The first impression I got about London was that the temperature was moderate and the streets were neat. There were people dressed in Burberry coats in summer evening. Buildings were standing along the road making sort of a harmony. I compared these phenomena to those in Japan, and couldn't help recognising the difference of culture between the two nations.
We stayed in London for 6 days, and walked about here and there around central London or made a short trip to Oxford. At everywhere we visited I was impressed by the architecture, the composition of the streets and the appearances of people walking there. I'd rather express them in a phrase "the atmosphere of the city".
The other impressions I got from London life were as following.
Firstly, it seemed to me that Londoners were indifferent to the meals they had every day. They seemed to be satisfied with simply cooked meals, bread and butter with some drinks for breakfast, roast beef and boiled potatoes for supper. They ate these same foods almost every day. To a Japanese as I, it was never bearable
Secondly, the transportation system was very well made. The number of underground lines were much more than in Tokyo. The buses and taxis were uniquely designed and usuful.
Thirdly, the traffic rule were very humane. In Tokyo, the traffic signals were set mainly to make car traffic smoother, the benefit of passengers was set aside. In London, the benefit of passengers was given priority over the car traffic.
Fourthly, Londoners were deep lovers of musical plays. There were many theatres in central London, especially along Shaftsburry avenue and around West End area. All of them were full of spectaters every night. Actors and actresses not only played their roles but also made a great fuss altogether with spectators. That made me compare them to the fuss in the strip theatres in Japan.

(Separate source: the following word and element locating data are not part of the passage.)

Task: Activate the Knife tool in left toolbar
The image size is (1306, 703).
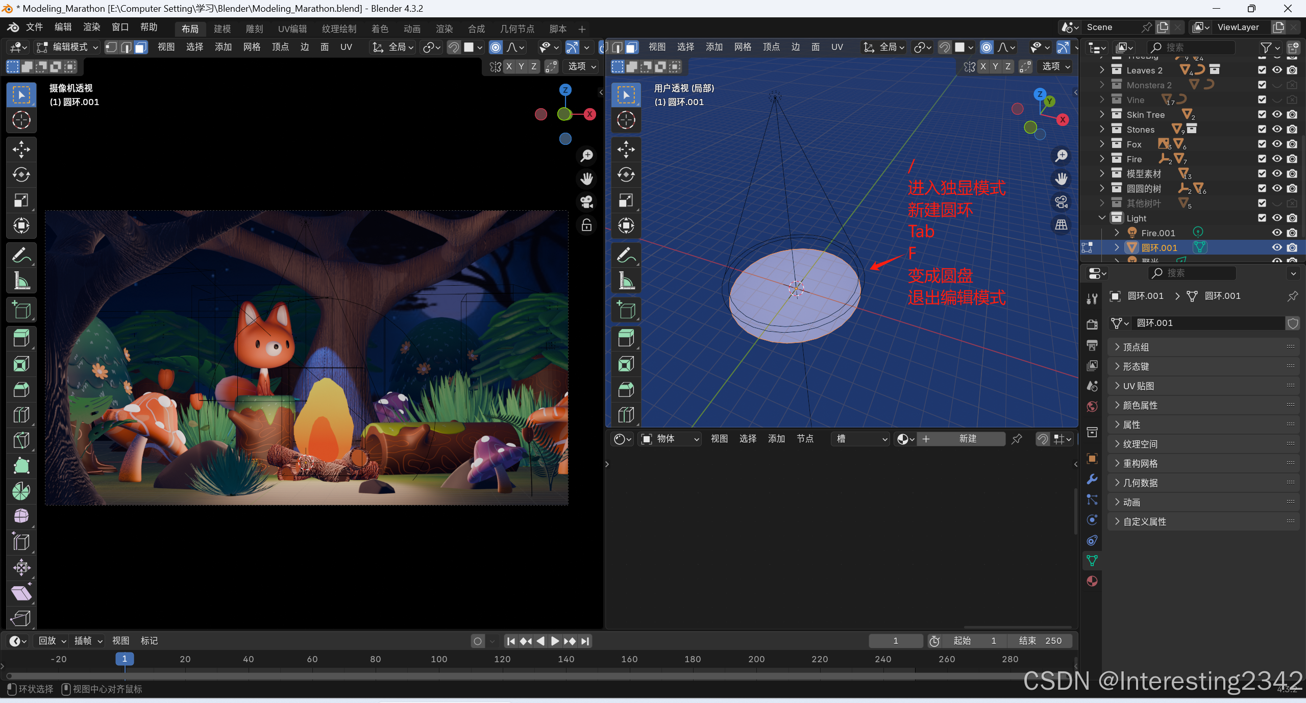Action: pyautogui.click(x=21, y=440)
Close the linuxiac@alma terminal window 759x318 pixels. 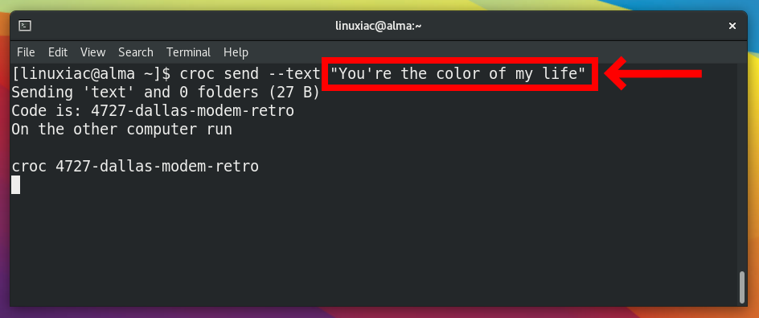[732, 26]
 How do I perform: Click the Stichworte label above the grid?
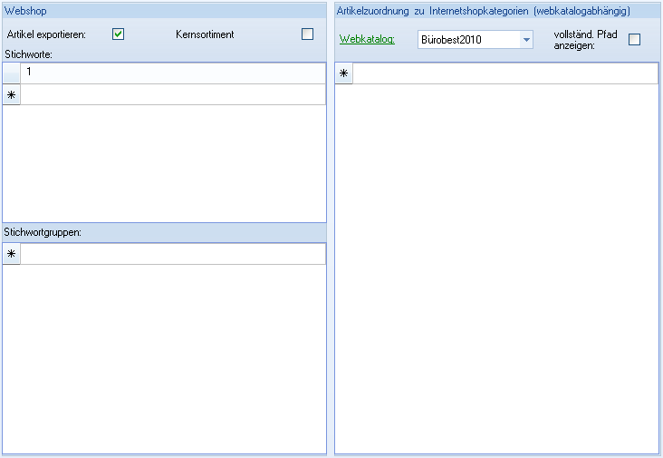pyautogui.click(x=28, y=55)
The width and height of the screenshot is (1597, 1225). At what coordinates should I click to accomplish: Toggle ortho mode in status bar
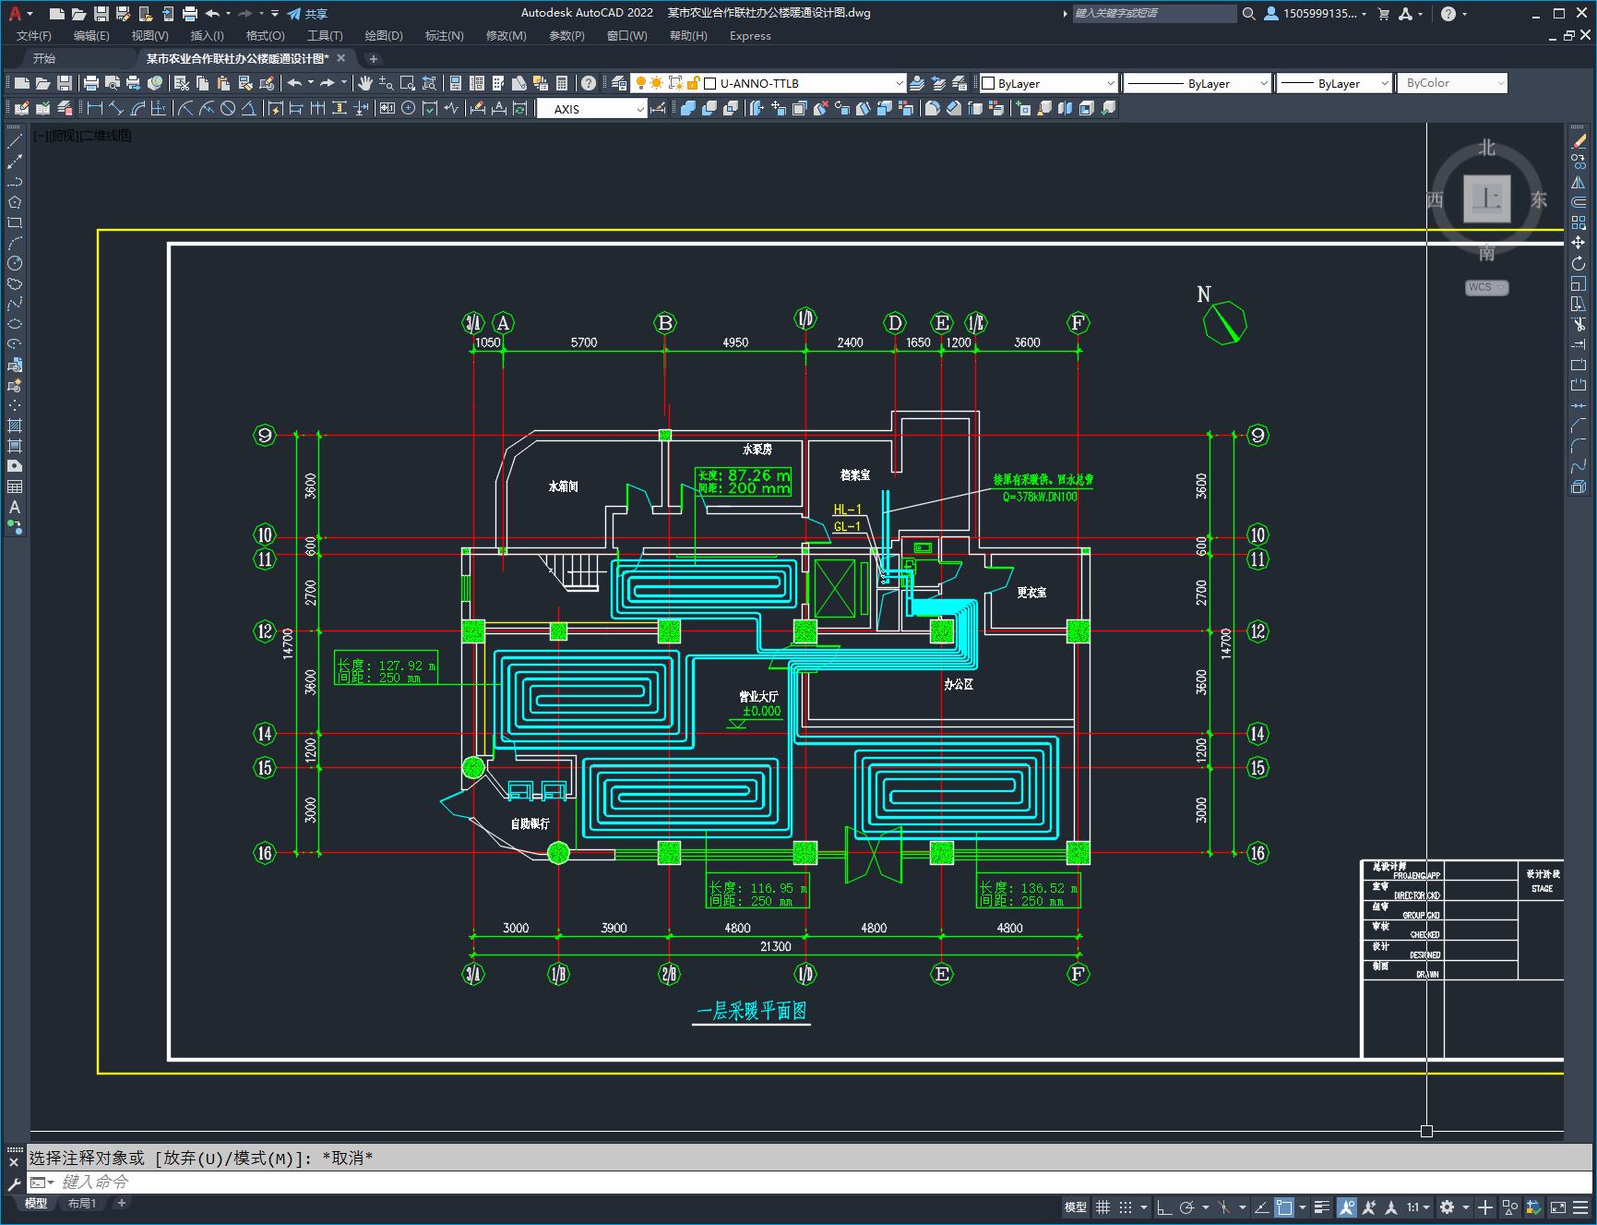pos(1164,1207)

There were many other impressions I got from the London life, but my readers will get enough with them.
Now, I have a friend much younger than me. Lately, he made a travel to London with his daughter, 11 years old. When we travelled to London, my son, Takaki, was 11 years old, too. I was interested in what way they enjoyed the travel.
He showed me the photos and drawings of London he himself had taken or drawn. The townscapes shown on them looked not so different from those we saw in our London travel. I said to him that London was a city which included in it the never changing part.